Il se mit à la suite de Pierre, vers l’an 42, lorsque celui-ci, persécuté par Hérode Agrippa, dut s’éloigner de Jérusalem. C’est à Rome même qu’il vint annoncer l’Évangile. Sa prédication y obtint un succès extraordinaire. Les frères voulurent avoir un souvenir écrit de la parole de l’apôtre; sur leur demande, Marc écrivit son Évangile. L’apôtre approuva l’œuvre, qui, revêtue de son autorité, fut lue désormais par toute l’Église, ainsi que l’atteste saint Clément, au sixième livre de ses Hypostases[4].

L’antiquité est unanime à affirmer ces faits[5].

En comparant ce second Évangile au premier, dans une vue d’ensemble, on voit qu’il s’en distingue d’abord par sa brièveté. Tout l’élément judaïque de saint Matthieu, tout ce qui, dans l’histoire de Jésus, avait été relevé à l’adresse des Juifs comme preuve qu’il était le Messie d’Israël, est écarté : la généalogie davidique, les faits de l’enfance, le discours sur la montagne, dans lequel la loi nouvelle du Messie s’oppose aux imperfections de la loi ancienne et aux traditions, aux doctrines erronées des Rabbins, les nombreuses paraboles du Royaume de Dieu. On voit qu’il s’adresse à des lecteurs qui ignorent les usages des Juifs[6].


C’est la vie publique de Jésus-Christ, Fils de Dieu, qu’il raconte. Ces retranchemens considérables ont fait nommer cet Évangile un abrégé, et saint Marc l’abréviateur[7].

Il ne faudrait pas forcer l’expression jusqu’à méconnaître l’originalité réelle du second Évangile. Évidemment, il a été composé d’après le premier; sauf les retranchemens que nous venons de signaler, la ressemblance pour le choix et l’ordre des faits est incontestable.

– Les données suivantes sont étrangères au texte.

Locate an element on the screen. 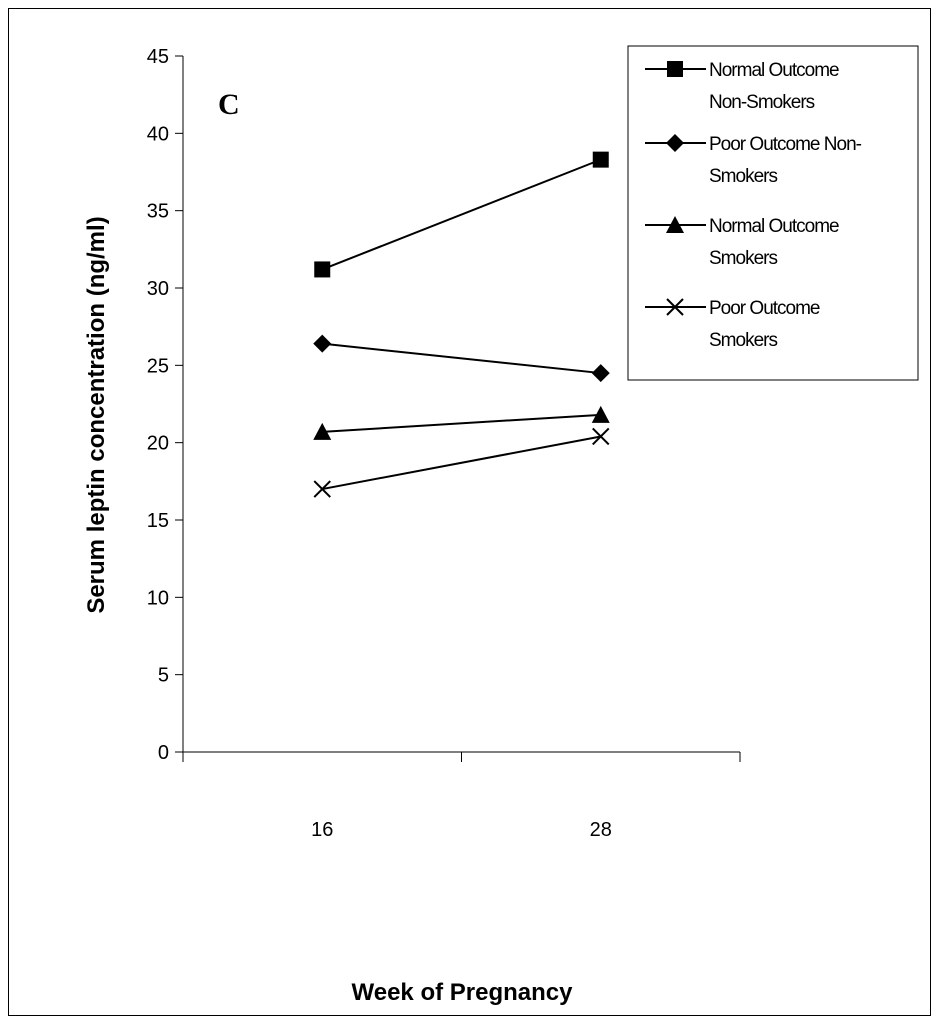  legend-label: Poor Outcome Non- is located at coordinates (786, 144).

Saint Marc a dû avoir sous les yeux l’Évangile araméen de saint Matthieu, et il s’en est servi pour rédiger le sien en langue grecque. Mais, dans le récit des faits, son originalité se montre. Une comparaison attentive dénote qu’il est renseigné par ailleurs et qu’il a entendu son maître, l’apôtre Pierre. C’est à cette source

  1. Eusèbe, loc. cit.
  2. Epist., CXX, qu. 11.
  3. Act., XII, 25.
  4. Jérôme, De vir. illustr., VIII.
  5. Cf. Papias, ap. Eusèbe, Hist. ecclés., III, 39; Clément d’Alex., ap. Eusèbe, II, 15; VI, 14; Irénée, Adv. hœr., III, 1; Épiph., Hœres., LI, n° 6.
  6. Cf. Marc, VII, 1-4.
  7. Cf. Jérôme, De vir. illustr., c. VIII; August., De cons. Evang., I, 4; Eusèbe, Hist. ecclés., II, 15.